ME Students Receive President’s Award at the 2018 Student Research Symposium


Sophia Stepp (Mechanical Undergraduate) and Sophia Do (Bioengineering Graduate) were awarded the President’s Award at the 2018 Student Research Symposium, taking place on March 2nd-March 3rd at the Conrad Prebys Aztec Student Union. They both work in the Experimental Mechanics Laboratory under the supervision of Dr. George Youssef. Sophia Do was invited to represent the lab in the 32nd Annual Student Research Competition being held at California State University, Sacramento. Below is a summary of the research that they conduct.

Synthesis and Characterization of Polyurea Microspheres 

Polyurea is an elastomer thermoset with a wide range of implementations in industrial and biomechanical applications.

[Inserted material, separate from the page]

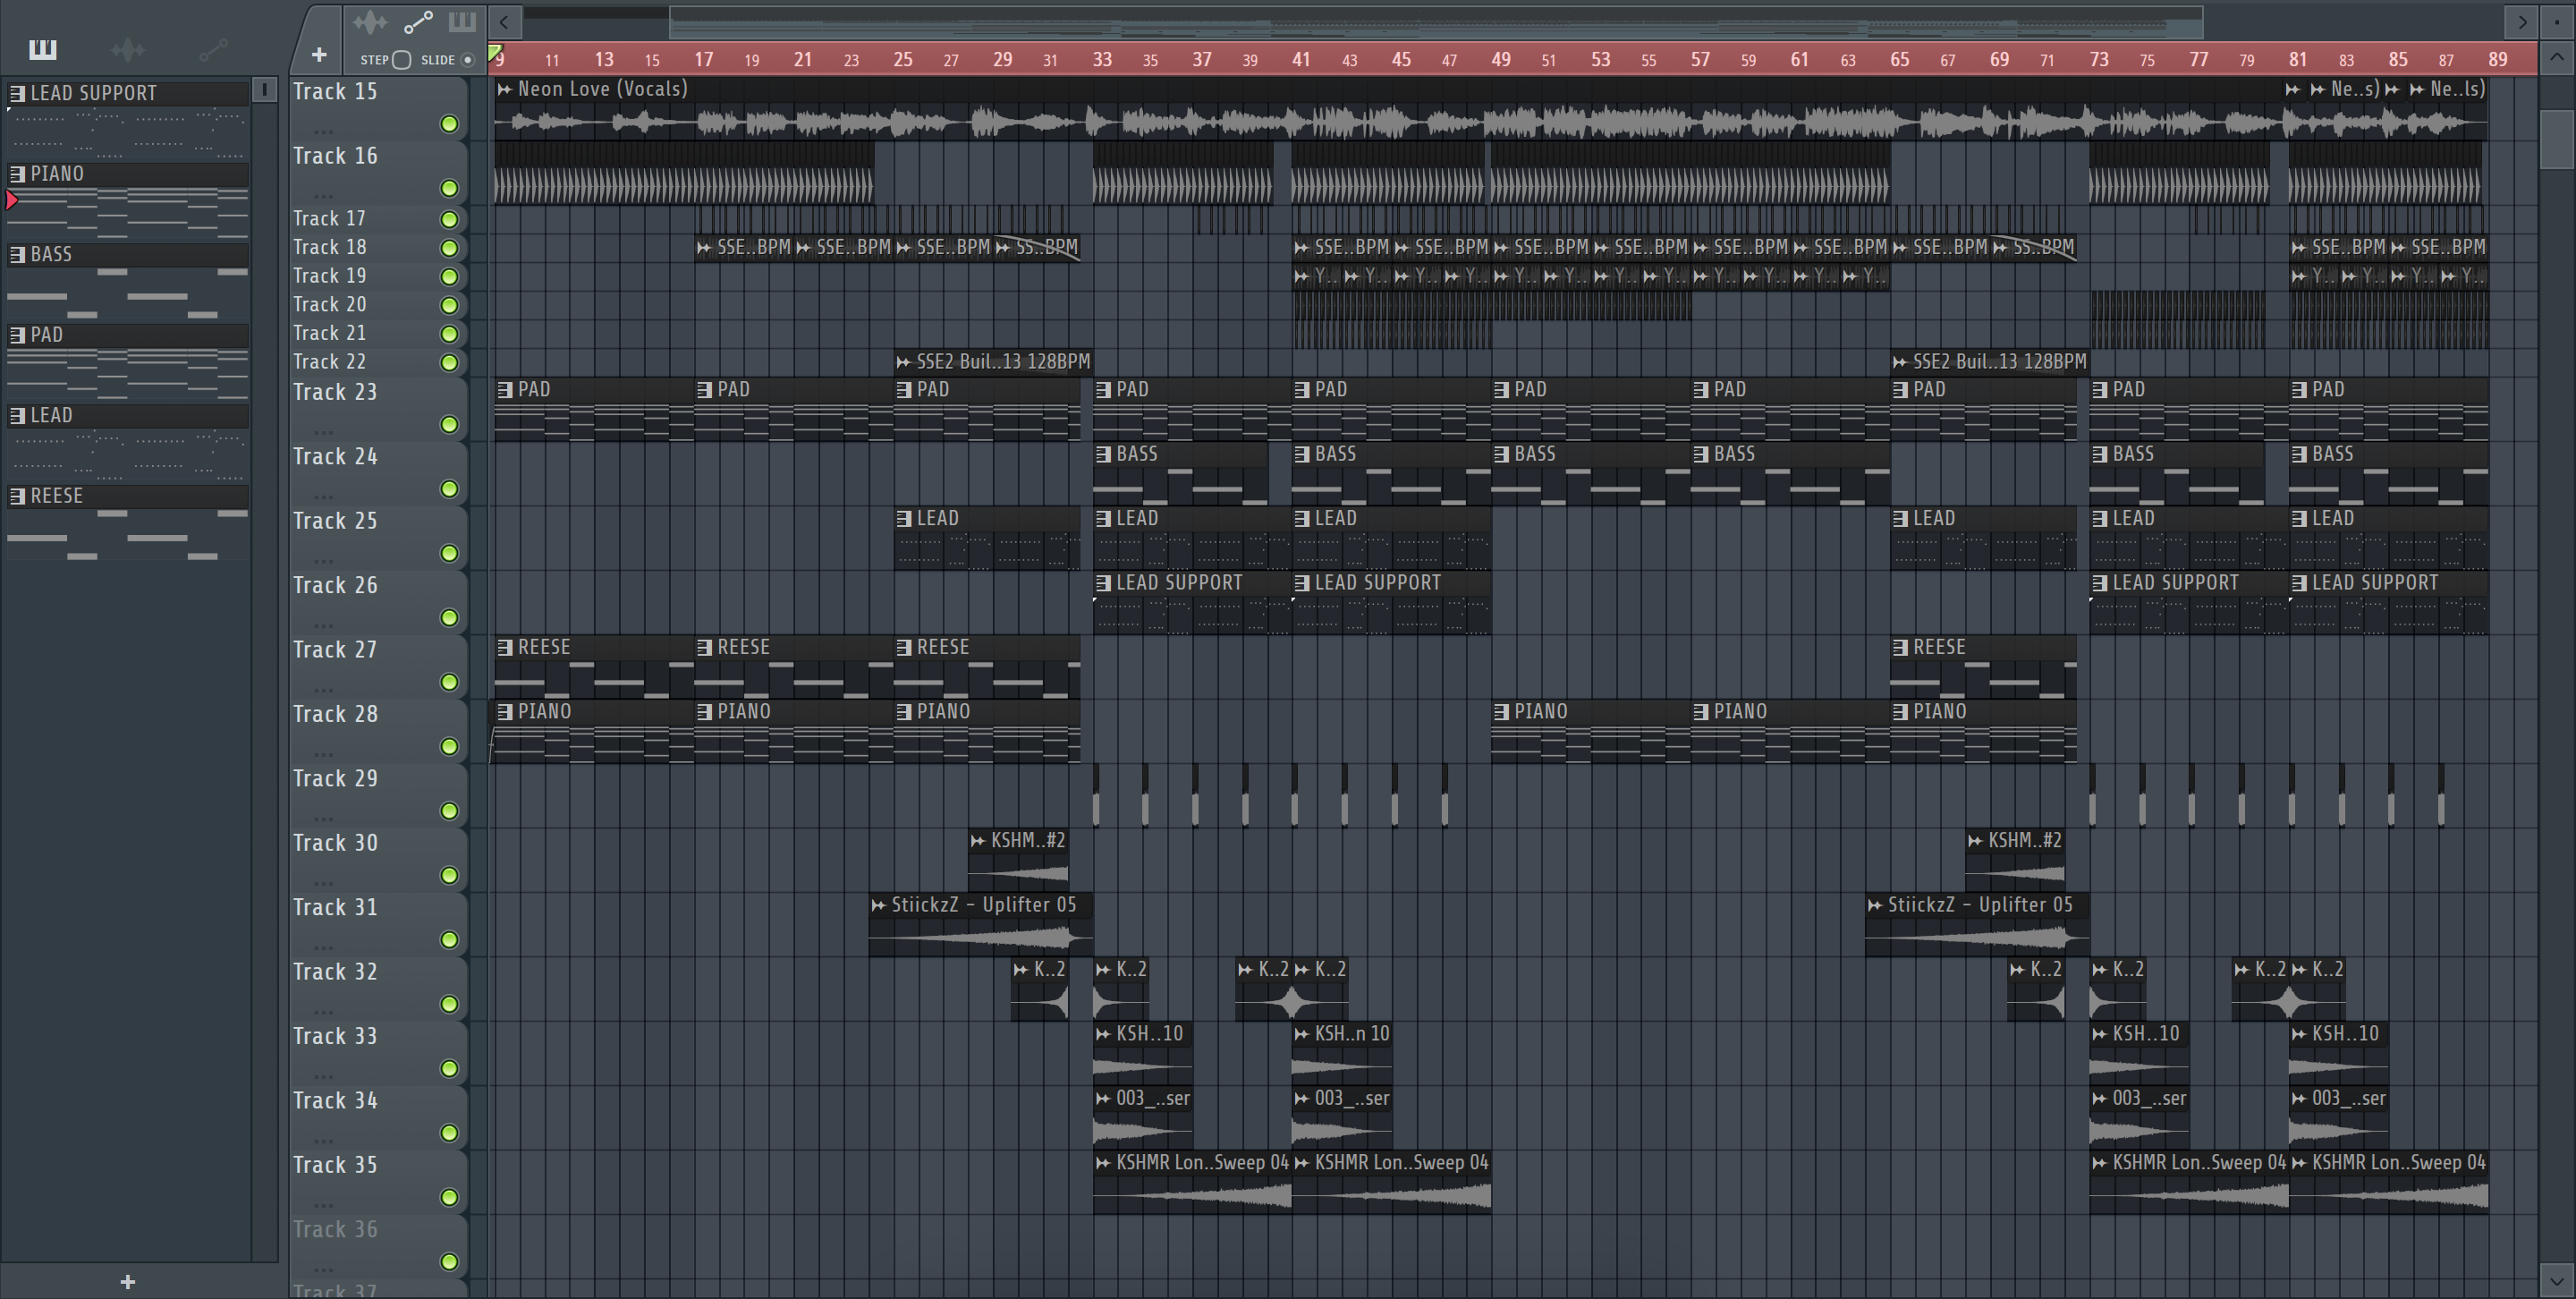Mute Track 23 with its green light

[x=449, y=425]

In the past two decades, bulk polyurea was heavily investigated under different environmental, operating and loading conditions. For example, the addition of a relatively thin layer of polyurea to civilian or military armors was found to enhance the impact mitigating properties of these structures. The further exploitation of the superior mechanical and physical properties of polyurea necessitates the exploration of smaller length scales, e.g. micro- and nano-scales. Thus, the objective of this project was to fabricate crosslinked polyurea microspheres, which we hypothesized would inherit some of the properties of dense polyurea such as hygrothermal stability while enhancing other properties such as stiffness. Polyurea microspheres were fabricated using a modified precipitation polymerization. In this process, both the monomer and initiator were added to a solvent, in which they were soluble. The mixture was violently agitated for 90 seconds, which helped disassociate any base chemicals that tend to agglomerate. Once the monomer and initiator reacted to form the polymer, it became insoluble in the solvent and precipitated. The polymerization process continued until the monomer and initiator were completely reacted. The microspheres were then characterized for their physical, thermal, and mechanical properties. The physical properties were examined using a scanning electron microscope (SEM), which showed that the microspheres (see figure) were graded in size, ranging from 0.5μm to 7μm.polyurea.jpg

The thermal properties of the microspheres were investigated using a thermogravimetric analyzer at a heating rate of 5°C/min in a nitrogen environment, where polyurea microspheres were found to be thermally stable up to 250°C, mirroring the stability of their bulk counterparts. The mechanical properties were characterized using atomic force microscopy, where individual microspheres were loaded with constant force while measuring the tip deflection to determine their stiffness. Preliminary reported microscale elastic modulus of the microsphere was found to be higher than dense polyurea but further confirmations of these measurements continue.

In addition to fabricating and characterizing the individual microspheres, we also plan to fabricate a polymer-polymer composite by reinforcing a polyurea matrix with polyurea microspheres. We hypothesize that this novel polymer-polymer composite will have enhanced strength and stiffness as well as impact mitigation properties of polyurea. To verify our hypothesis, these polyurea-polyurea composites will be characterized and compared to bulk polyurea for their quasi-static and dynamic mechanical properties.